Supply Disruptions Drive Draws

Rapid storage draws at Cushing have been spurred by global supply disruptions surrounding the Middle East conflict. Although domestic supply remains unaffected in the US and Canada, global shortages have supported surges in US crude exports and refinery runs. "Shifting balances have contributed to steep US commercial storage draws, despite substantial Strategic Petroleum Reserve (SPR) releases into US Gulf Coast markets," said Dylan White, Director North American Crude Markets at Wood Mackenzie.

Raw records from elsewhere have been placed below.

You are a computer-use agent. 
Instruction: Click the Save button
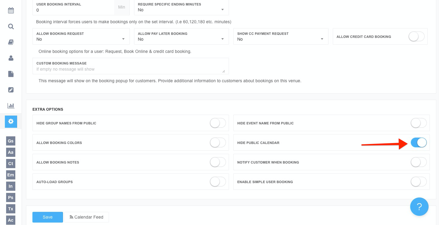click(47, 217)
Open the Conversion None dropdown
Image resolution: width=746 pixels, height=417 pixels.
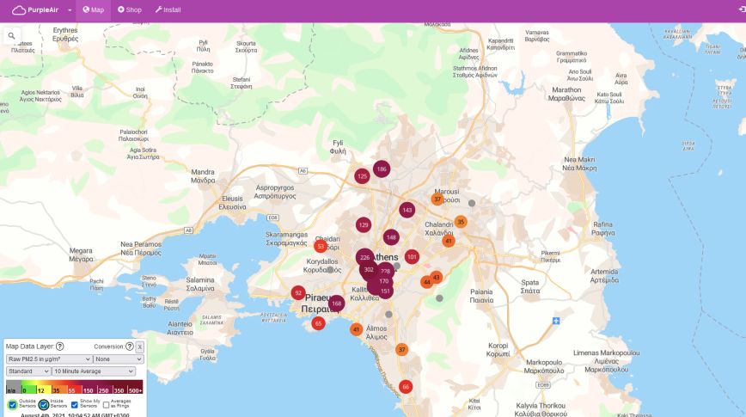118,359
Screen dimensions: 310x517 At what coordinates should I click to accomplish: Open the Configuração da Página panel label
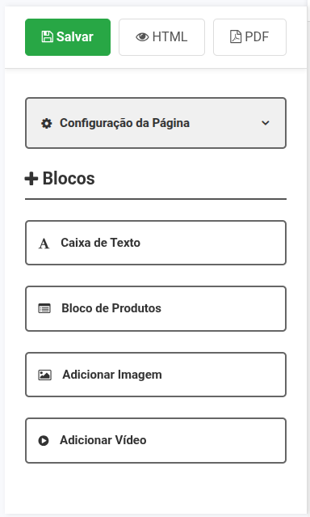point(124,123)
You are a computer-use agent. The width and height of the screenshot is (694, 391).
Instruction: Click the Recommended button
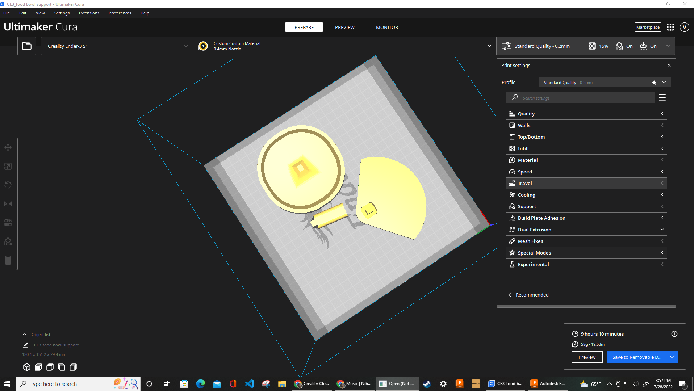527,295
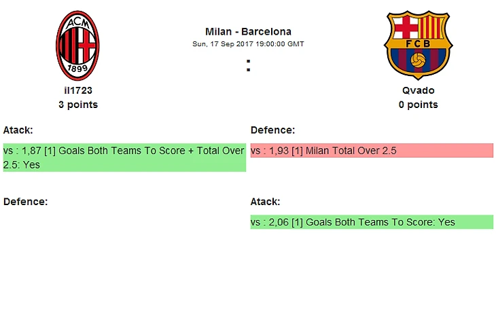Click Milan's Atack heading on the left

[x=18, y=130]
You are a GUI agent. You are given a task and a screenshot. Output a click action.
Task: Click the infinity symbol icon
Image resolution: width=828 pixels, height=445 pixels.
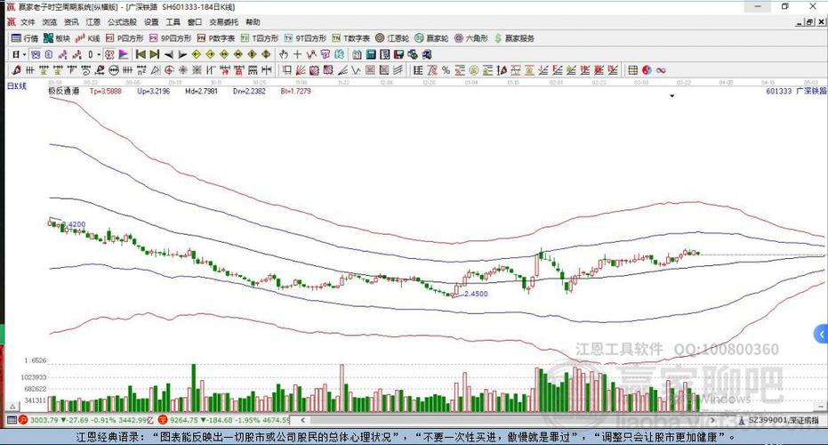tap(661, 69)
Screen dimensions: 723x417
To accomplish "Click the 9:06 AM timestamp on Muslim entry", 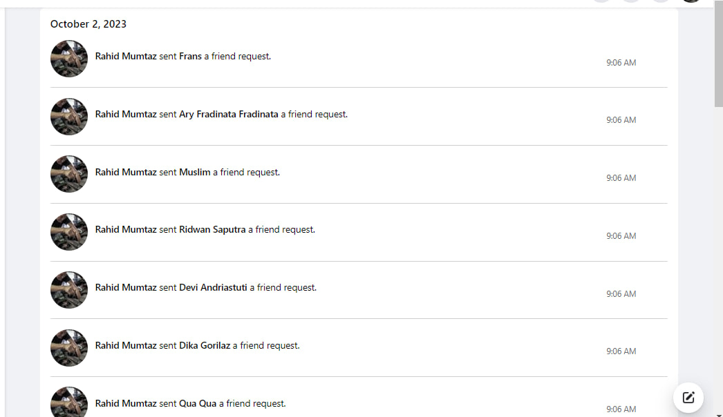I will [x=621, y=178].
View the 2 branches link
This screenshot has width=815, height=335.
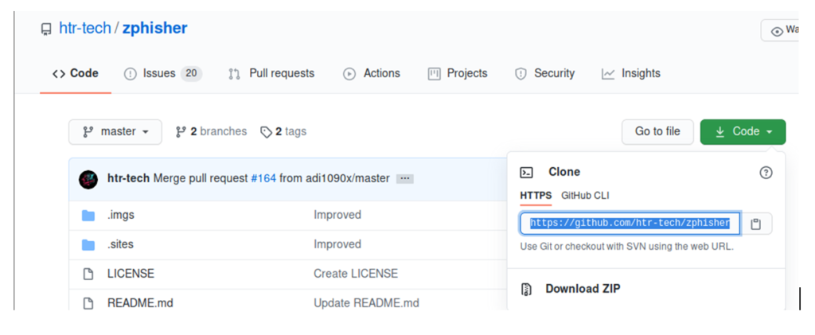pyautogui.click(x=211, y=132)
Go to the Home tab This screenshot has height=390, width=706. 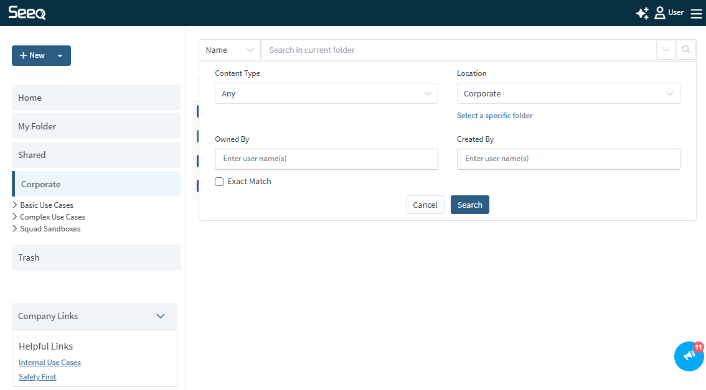96,98
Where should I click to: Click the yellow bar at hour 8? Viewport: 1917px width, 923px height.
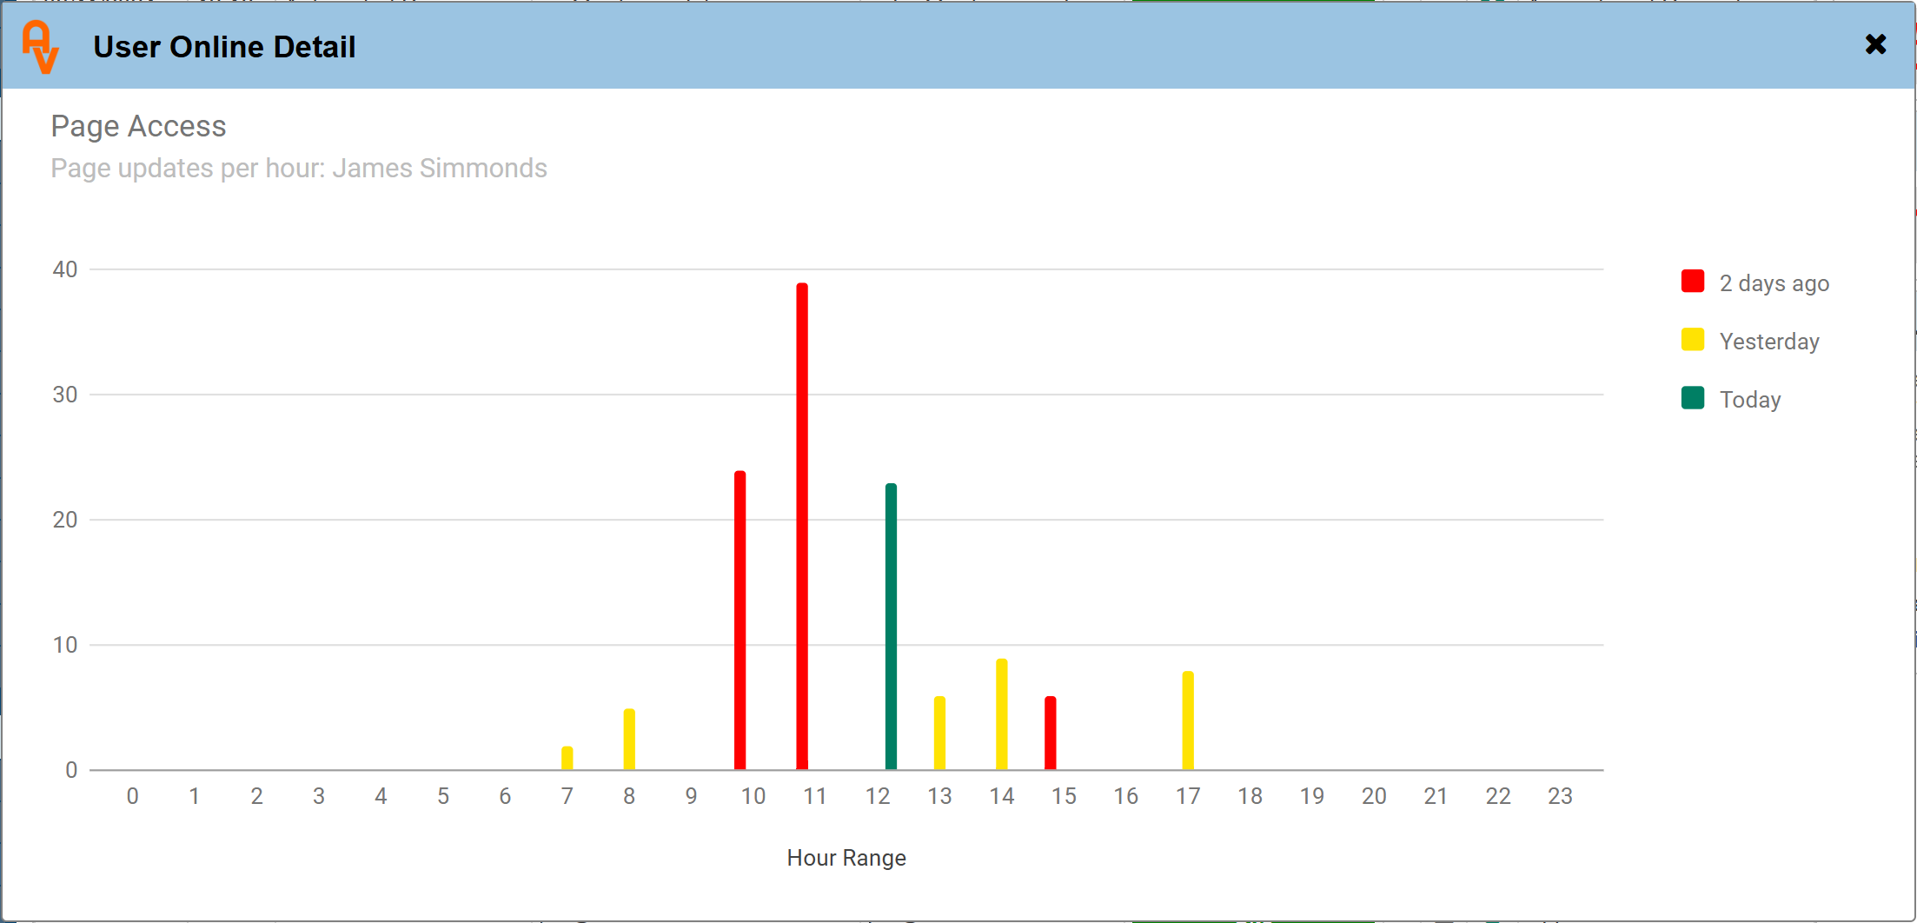(629, 739)
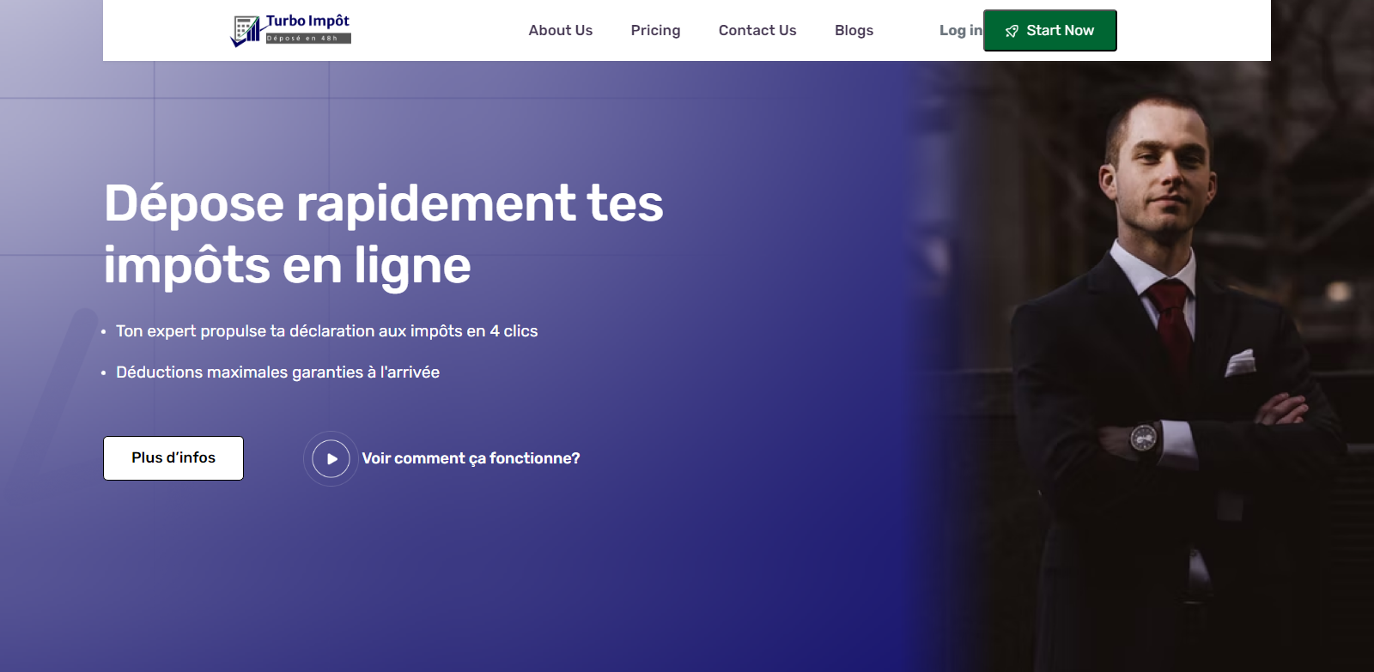Open the About Us page
The image size is (1374, 672).
point(560,30)
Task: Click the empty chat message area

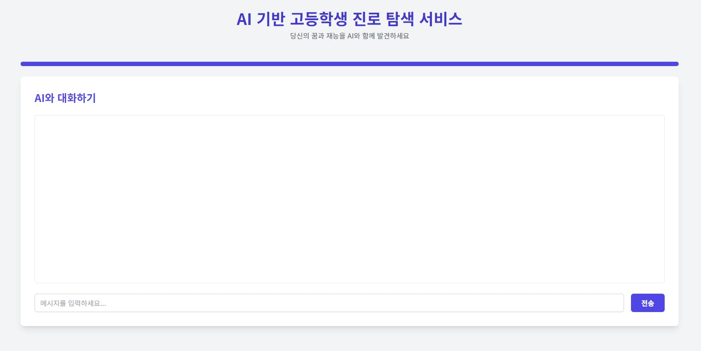Action: coord(349,199)
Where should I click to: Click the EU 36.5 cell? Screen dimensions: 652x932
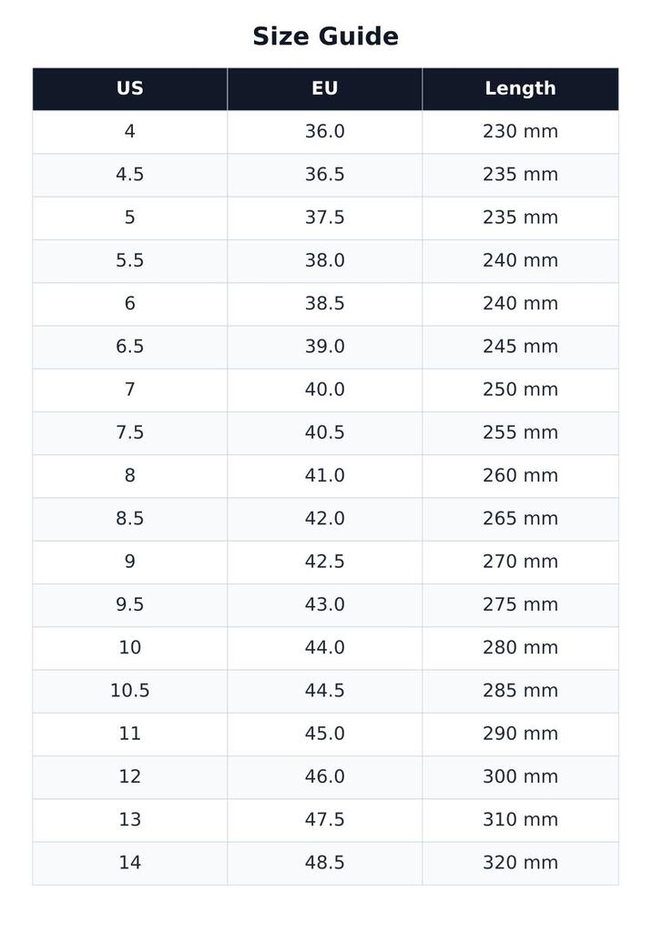[x=325, y=176]
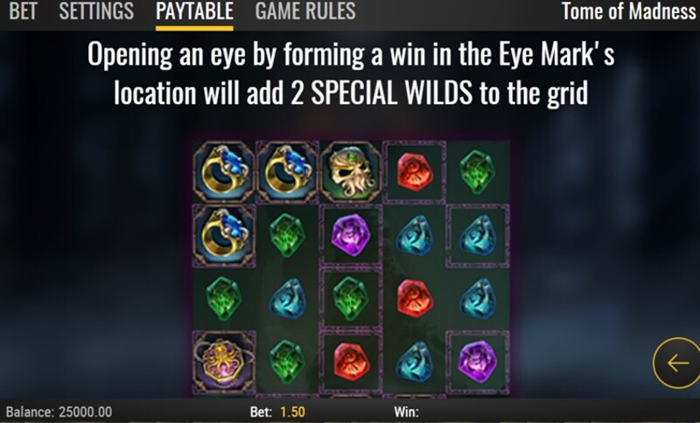
Task: Select the purple gem in second row
Action: [x=351, y=235]

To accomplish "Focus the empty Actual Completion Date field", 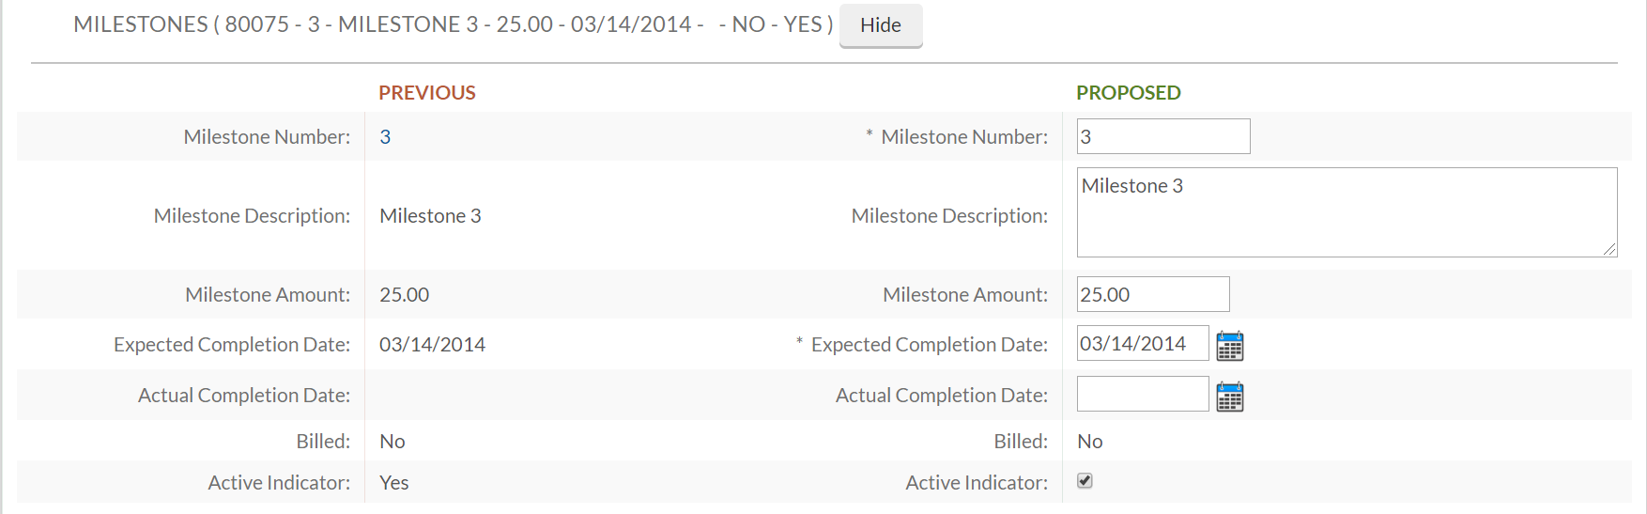I will (1142, 395).
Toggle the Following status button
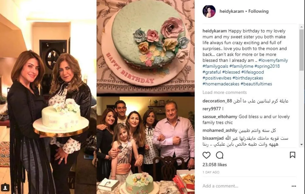The height and width of the screenshot is (194, 305). pos(258,11)
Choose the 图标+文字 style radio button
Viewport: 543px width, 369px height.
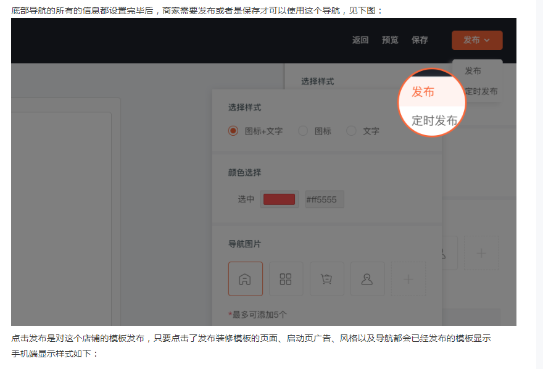tap(233, 131)
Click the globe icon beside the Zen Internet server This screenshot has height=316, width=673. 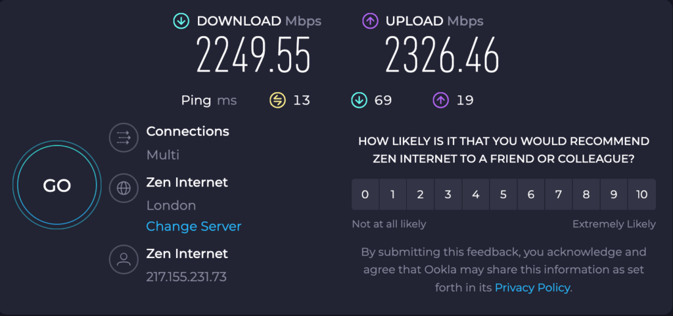[124, 188]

Operational Floor and Market Response

Cushing storage capacity utilisation fell below 29% in early June, compared to an all-time low of 26.7%, which serves as a reliable proxy for the operational floor. Wood Mackenzie assesses that recent inventories were less than two mmbbls above this minimum. If draws persist, Cushing could reach the floor within one to two weeks. "The pace of Cushing draws has left the buffer exceptionally thin," said White.

Market Implications

The market has reacted as Cushing nears tank bottoms. Permian pipeline flows to Cushing have spiked to maintain minimum physical inventories, while West Texas Intermediate (WTI) price spreads between Cushing and the coast have tightened considerably. Petroleum Administration for Defense District 3 (PADD 3) crude inventories have also been drawing since early May. Wood Mackenzie expects storage inventory draws to accelerate at key hubs across the US, potentially limiting the export response that has helped supplant global supply losses.

What measures could be implemented if Cushing reaches its operational floor?

How might continued supply disruptions affect WTI price spreads in the coming weeks?

What impact could accelerated storage draws at other US hubs have on global crude exports?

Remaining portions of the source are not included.